I found out Sunny was leaving when I phoned him I couldn’t make it to Udaipur with him, but didn’t then know why. I got back to Swarropjganj an hour and a half later with Sunny gone, Becca had gone, and Deppak nowhere in sight. I felt very alone and saw a big struggle ahead for the year if everyone was gone. My money was locked in the house and I had no key, my debit card wasn’t working and when I tried to phone Becca at her guesthouse, they refused to put me through to her as she was sleeping. I felt utterly alone. I didn’t have Ash’s number so I couldn’t phone him even. So I thought I’d hop on the bike and ride to say hi to Sharmaji, but I ened up going back to the house quickly, remebering what I forgot in my panic that I could gett eh spare key off our neighbours. I felt a little safe now I could get inside, and at least I could access some money, but I just felt so lost I felt like crying for a bit. I was without much sleep and everyting seemed to be collapsing around me and suddenly a year seemed very daunting, I wanted out! But that was going to get me nowhere, and really I’d only been sad for about 2 hours, so I told myself to sort it out and deal with the situation. Just as I was giving the key back, Deepak what there! The relief! Deepak was his usual cool self, and I fed off this. He told me what happened to Sunny that morning. We made an action plan, he to meet with the village tomorrow to discuss Shantilal, and me to go to Udaipur to talk with Sunny.

The long and short of the next section of the story is that Sunny needs some time to relax and think, about many things.

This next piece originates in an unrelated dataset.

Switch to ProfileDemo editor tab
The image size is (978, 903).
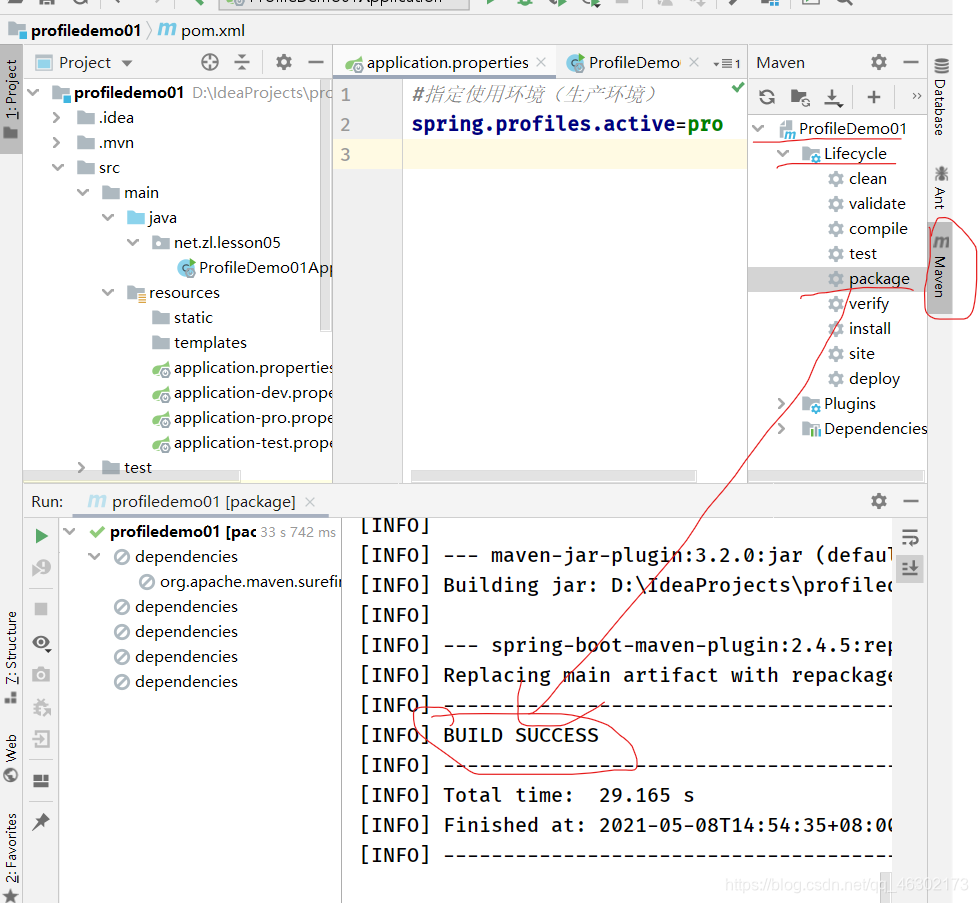click(x=632, y=62)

I met his brother and talke with him, and he wants Sunny to settle and get a career, and his family don’t want him to go back to the village. The situation is tough. Becca needs time to think, Sunny needs time to think, I need someone to show me the ropes of Hunar Ghar. More importantly however Becca and Sunny are both wonderful people who are so good for the kids, so much love and creativity. I feel now I’m here I can organise things better and give them a bit of security in their roles and give them support and direction with running Hunar Ghar, but I may have come just a couple of weeks too late

That is the short version, tonight I’m going to stay in Udaipur with Lehru and Sunny, catch up on some rest, regroup with myself, then go to the village for the next week and see what is going on there. I’m going to keep my tasks small and easy in the beginning, to ease myself in and not take on more than I can handle while I pick up the language a bit more. My tasks this week; learn all the names of the children, and try and find us a new house.